--- MATERIAL SHOWN ---
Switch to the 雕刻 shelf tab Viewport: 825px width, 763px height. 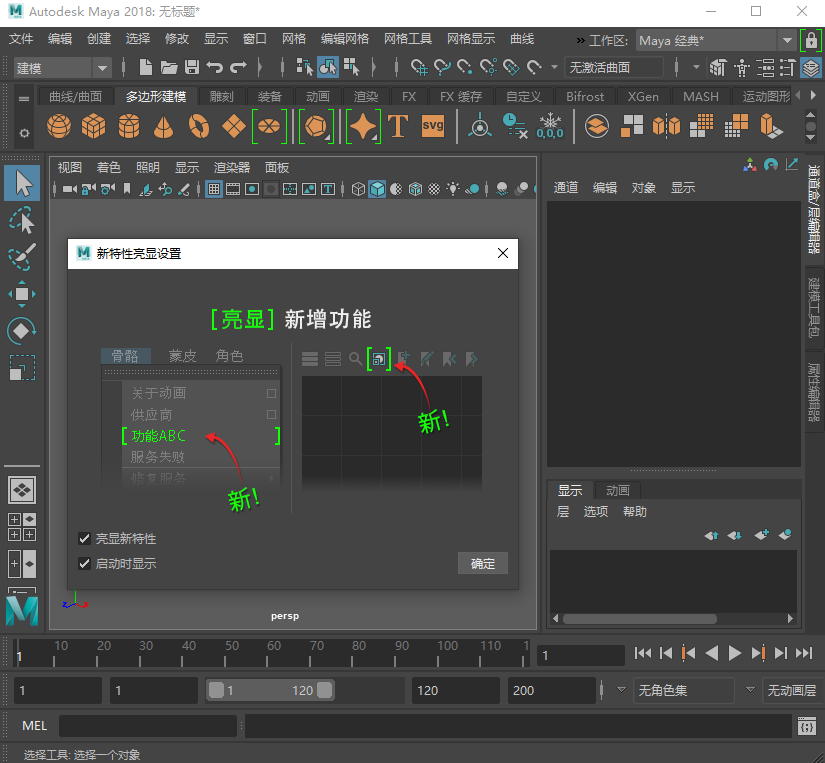pyautogui.click(x=221, y=97)
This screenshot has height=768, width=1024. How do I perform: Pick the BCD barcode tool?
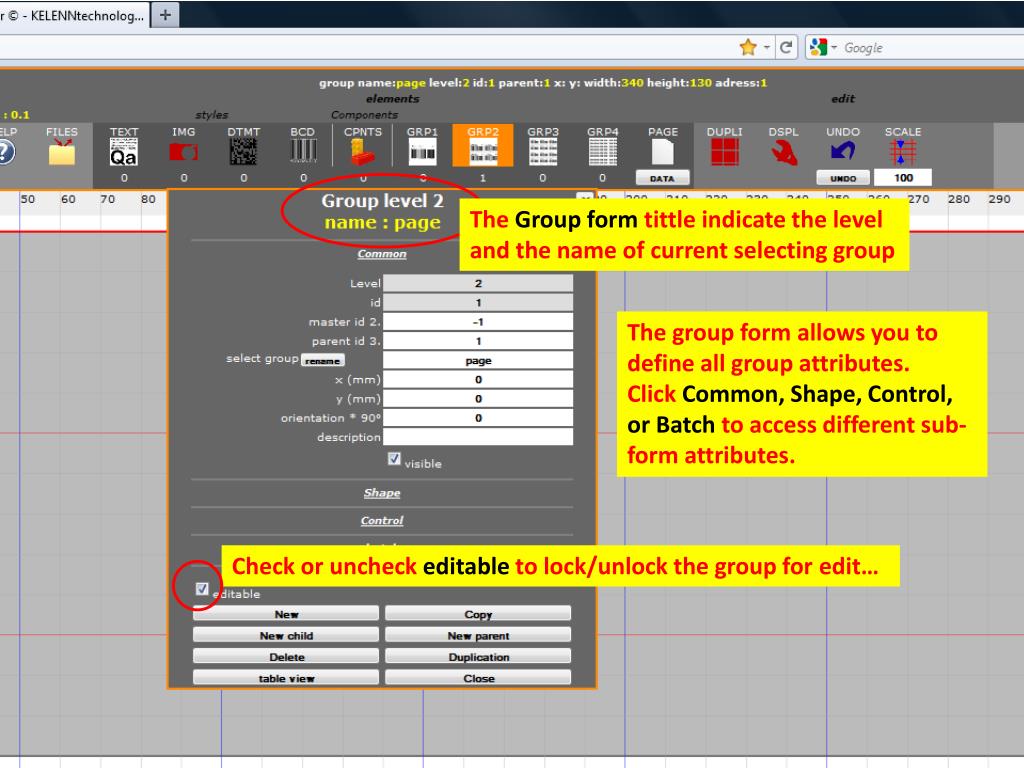click(303, 152)
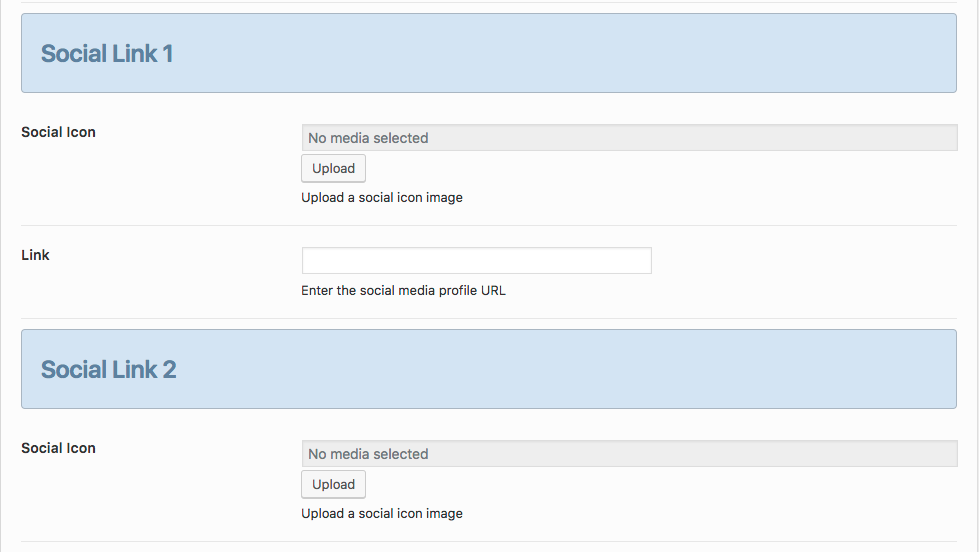
Task: Click 'No media selected' text in Social Link 1
Action: point(368,138)
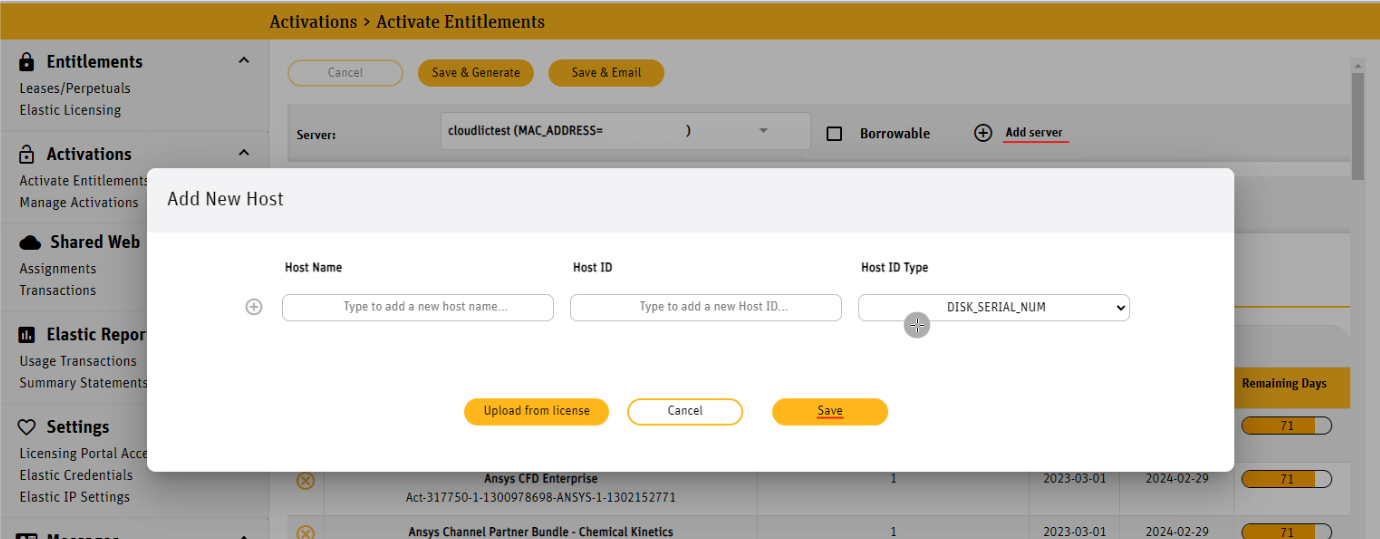Image resolution: width=1380 pixels, height=539 pixels.
Task: Click the heart icon beside Settings
Action: click(x=27, y=427)
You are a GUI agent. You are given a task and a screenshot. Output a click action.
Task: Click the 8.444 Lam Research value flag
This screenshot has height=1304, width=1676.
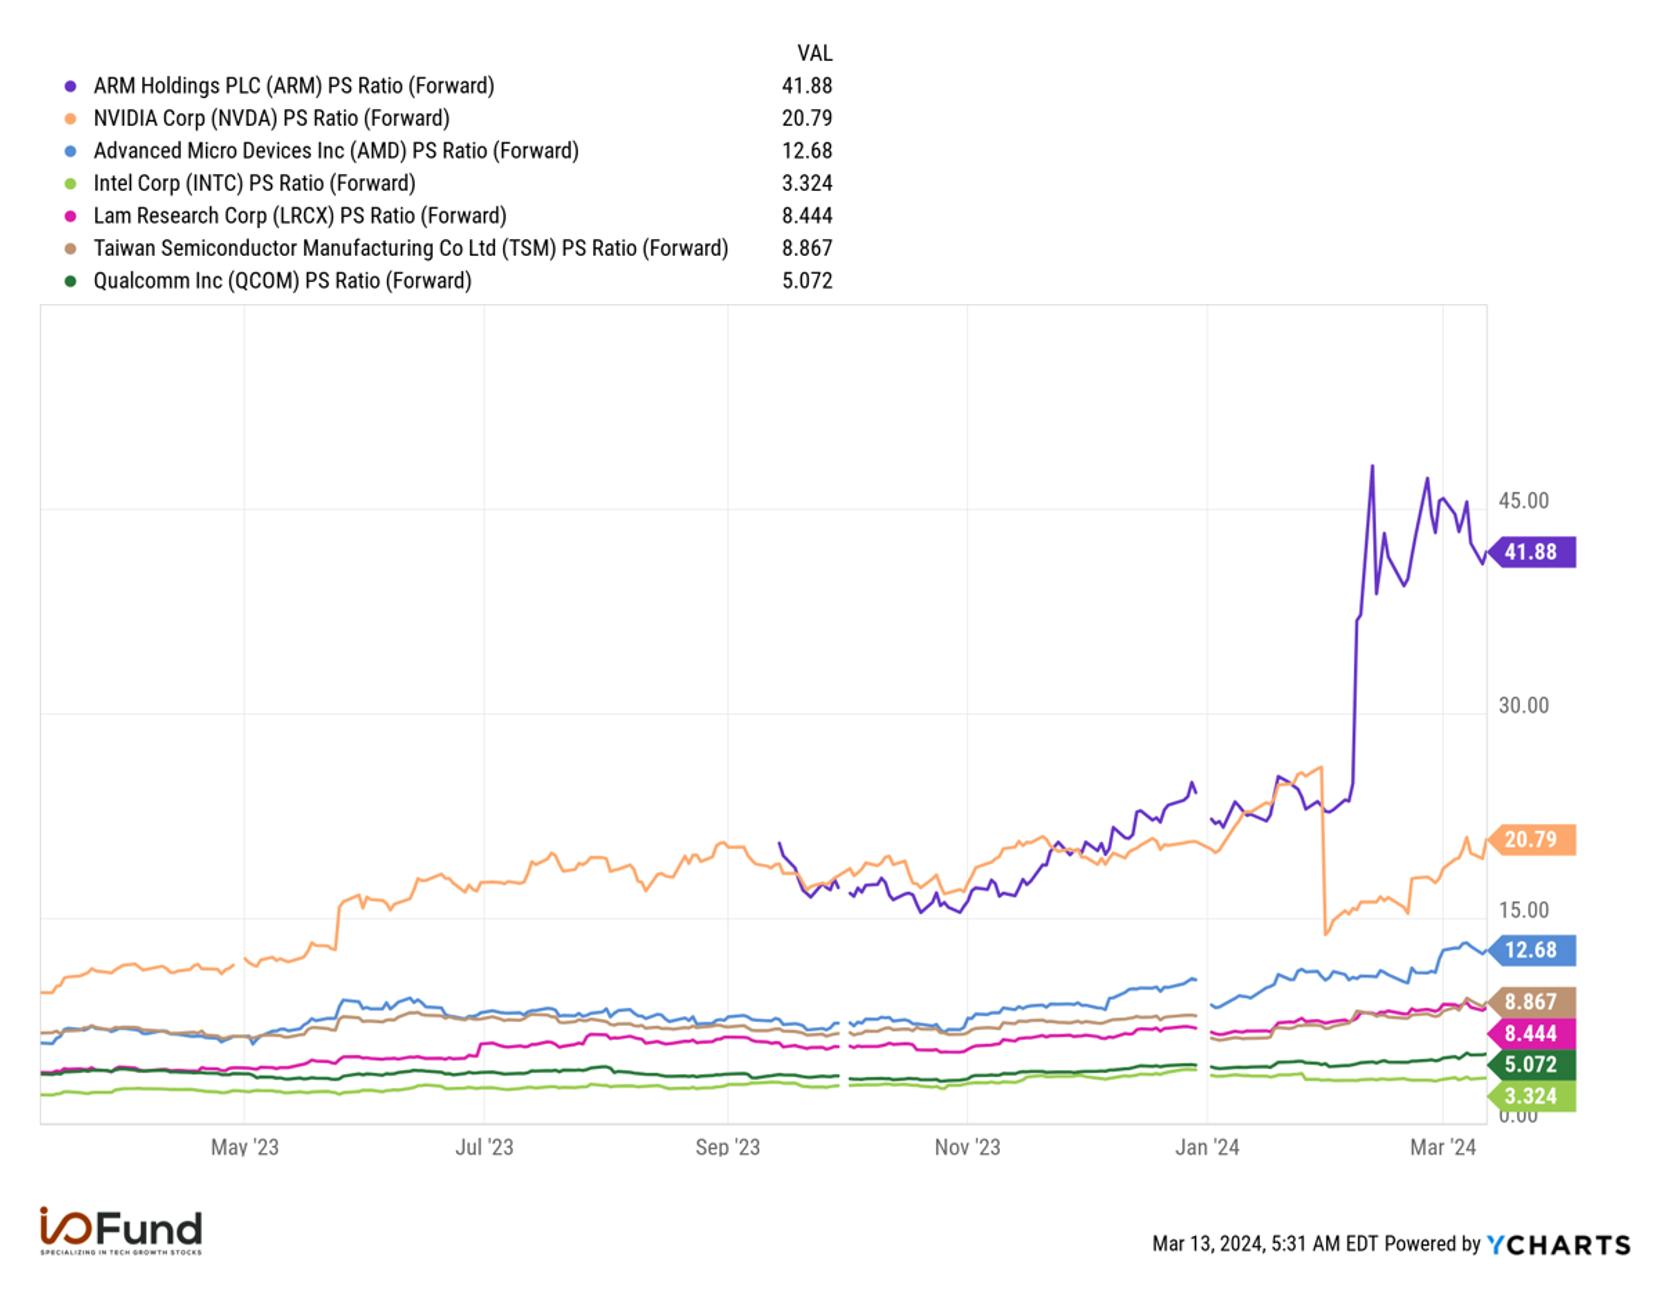1531,1034
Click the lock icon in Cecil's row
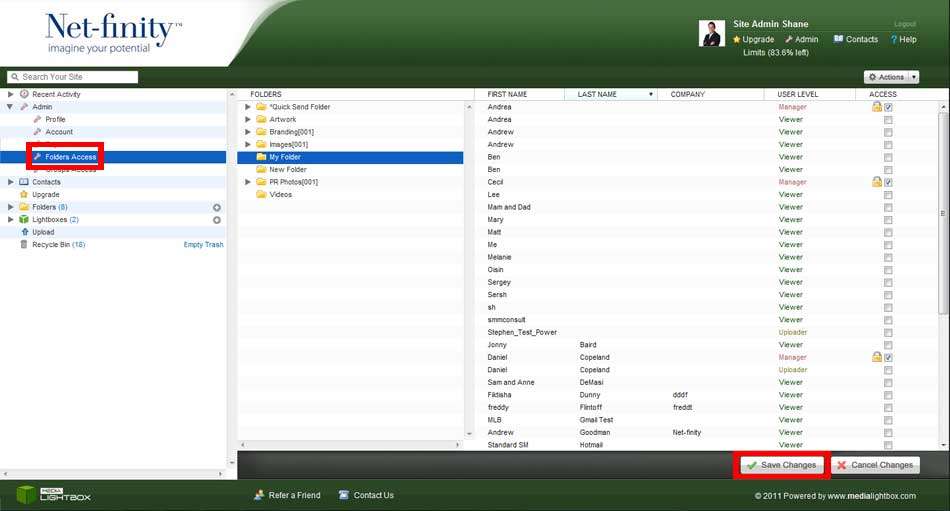The height and width of the screenshot is (511, 950). [877, 182]
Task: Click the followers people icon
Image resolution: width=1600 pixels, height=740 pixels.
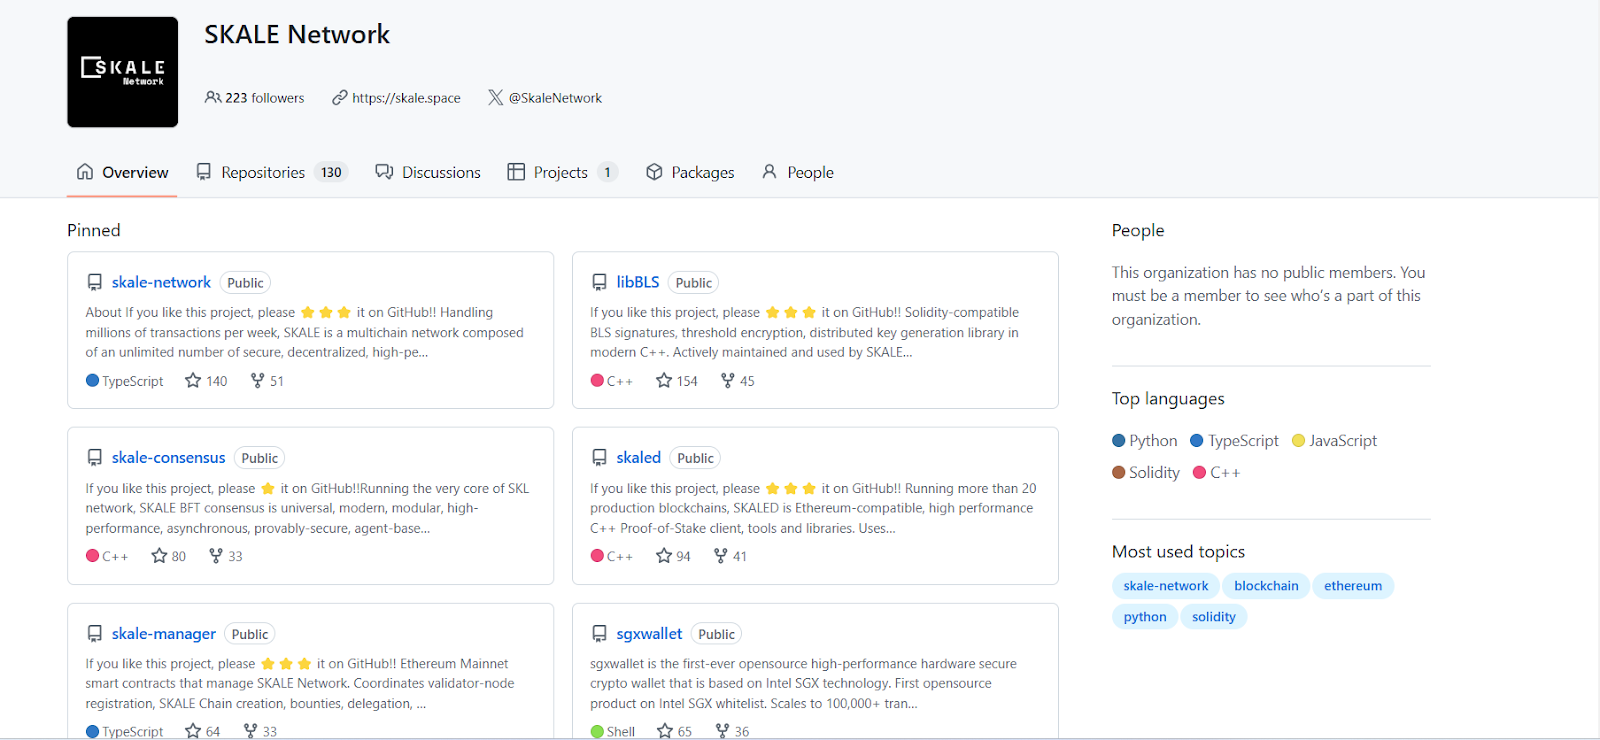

--- WHAT THE EXERCISE ASKS ---
Pictures do not go in the copy. Write out exactly the lines from the line containing "Task: Click the followers people icon" through the last line of the listing.

--- TASK RESPONSE ---
Task: Click the followers people icon
Image resolution: width=1600 pixels, height=740 pixels.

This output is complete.